___ Provided data ___

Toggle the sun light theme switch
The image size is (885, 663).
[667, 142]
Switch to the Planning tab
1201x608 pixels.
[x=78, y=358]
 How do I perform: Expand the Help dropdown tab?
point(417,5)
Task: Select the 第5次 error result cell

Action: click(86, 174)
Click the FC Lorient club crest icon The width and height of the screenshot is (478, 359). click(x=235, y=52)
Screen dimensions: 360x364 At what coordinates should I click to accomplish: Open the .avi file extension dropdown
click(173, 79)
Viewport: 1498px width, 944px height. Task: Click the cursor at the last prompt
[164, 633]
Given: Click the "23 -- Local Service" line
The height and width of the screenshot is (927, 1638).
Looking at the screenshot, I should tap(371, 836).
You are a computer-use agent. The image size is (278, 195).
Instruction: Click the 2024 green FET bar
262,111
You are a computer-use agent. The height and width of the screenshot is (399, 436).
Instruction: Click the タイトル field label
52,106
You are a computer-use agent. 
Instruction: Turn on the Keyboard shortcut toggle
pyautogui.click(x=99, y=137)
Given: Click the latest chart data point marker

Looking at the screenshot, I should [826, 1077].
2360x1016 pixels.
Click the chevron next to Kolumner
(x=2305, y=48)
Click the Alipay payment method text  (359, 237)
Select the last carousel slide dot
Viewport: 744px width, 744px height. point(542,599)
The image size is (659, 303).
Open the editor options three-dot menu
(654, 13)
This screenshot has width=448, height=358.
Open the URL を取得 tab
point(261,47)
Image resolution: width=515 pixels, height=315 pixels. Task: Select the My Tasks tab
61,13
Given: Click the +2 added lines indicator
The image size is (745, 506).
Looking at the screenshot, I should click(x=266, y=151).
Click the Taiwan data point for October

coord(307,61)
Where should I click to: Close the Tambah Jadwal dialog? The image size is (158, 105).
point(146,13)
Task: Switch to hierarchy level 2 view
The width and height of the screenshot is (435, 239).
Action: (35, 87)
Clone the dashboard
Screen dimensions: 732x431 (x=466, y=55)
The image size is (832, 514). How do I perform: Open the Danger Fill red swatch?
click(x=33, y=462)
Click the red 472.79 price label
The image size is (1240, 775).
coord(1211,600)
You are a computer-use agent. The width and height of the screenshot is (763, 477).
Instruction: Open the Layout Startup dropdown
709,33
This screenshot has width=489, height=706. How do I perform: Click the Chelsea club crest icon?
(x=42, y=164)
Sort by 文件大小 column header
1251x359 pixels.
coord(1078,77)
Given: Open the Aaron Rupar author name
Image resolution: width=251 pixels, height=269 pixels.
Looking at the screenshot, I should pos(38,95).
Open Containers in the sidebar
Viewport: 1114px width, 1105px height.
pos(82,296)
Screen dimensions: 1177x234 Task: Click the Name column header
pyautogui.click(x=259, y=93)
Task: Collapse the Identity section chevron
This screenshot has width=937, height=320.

___

* _Brief_: A word-for-word copy of the full listing is required.

* _Answer to this exercise_:
Toggle the sun light theme switch
The image size is (885, 663).
[667, 142]
Switch to the Planning tab
1201x608 pixels.
[x=78, y=358]
 How do I perform: Expand the Help dropdown tab?
point(417,5)
Task: Select the 第5次 error result cell

Action: click(86, 174)
Click the FC Lorient club crest icon The width and height of the screenshot is (478, 359). click(x=235, y=52)
Screen dimensions: 360x364 At what coordinates should I click to accomplish: Open the .avi file extension dropdown
click(173, 79)
Viewport: 1498px width, 944px height. Task: Click the cursor at the last prompt
[164, 633]
Given: Click the "23 -- Local Service" line
The height and width of the screenshot is (927, 1638).
Looking at the screenshot, I should tap(371, 836).
You are a computer-use agent. The image size is (278, 195).
Instruction: Click the 2024 green FET bar
262,111
You are a computer-use agent. The height and width of the screenshot is (399, 436).
Instruction: Click the タイトル field label
52,106
You are a computer-use agent. 
Instruction: Turn on the Keyboard shortcut toggle
pyautogui.click(x=99, y=137)
Given: Click the latest chart data point marker

Looking at the screenshot, I should [826, 1077].
2360x1016 pixels.
Click the chevron next to Kolumner
(x=2305, y=48)
Click the Alipay payment method text  (359, 237)
Select the last carousel slide dot
Viewport: 744px width, 744px height. point(542,599)
The image size is (659, 303).
Open the editor options three-dot menu
(654, 13)
This screenshot has width=448, height=358.
Open the URL を取得 tab
point(261,47)
Image resolution: width=515 pixels, height=315 pixels. Task: Select the My Tasks tab
61,13
Given: Click the +2 added lines indicator
The image size is (745, 506).
Looking at the screenshot, I should click(x=266, y=151).
Click the Taiwan data point for October

coord(307,61)
Where should I click to: Close the Tambah Jadwal dialog? The image size is (158, 105).
point(146,13)
Task: Switch to hierarchy level 2 view
The width and height of the screenshot is (435, 239).
Action: (35, 87)
Clone the dashboard
Screen dimensions: 732x431 (x=466, y=55)
The image size is (832, 514). How do I perform: Open the Danger Fill red swatch?
click(x=33, y=462)
Click the red 472.79 price label
The image size is (1240, 775).
coord(1211,600)
You are a computer-use agent. The width and height of the screenshot is (763, 477).
Instruction: Open the Layout Startup dropdown
709,33
This screenshot has width=489, height=706. How do I perform: Click the Chelsea club crest icon?
(x=42, y=164)
Sort by 文件大小 column header
1251x359 pixels.
coord(1078,77)
Given: Open the Aaron Rupar author name
Image resolution: width=251 pixels, height=269 pixels.
Looking at the screenshot, I should pos(38,95).
Open Containers in the sidebar
Viewport: 1114px width, 1105px height.
pos(82,296)
Screen dimensions: 1177x234 Task: Click the Name column header
pyautogui.click(x=259, y=93)
Task: Collapse the Identity section chevron
This screenshot has width=937, height=320.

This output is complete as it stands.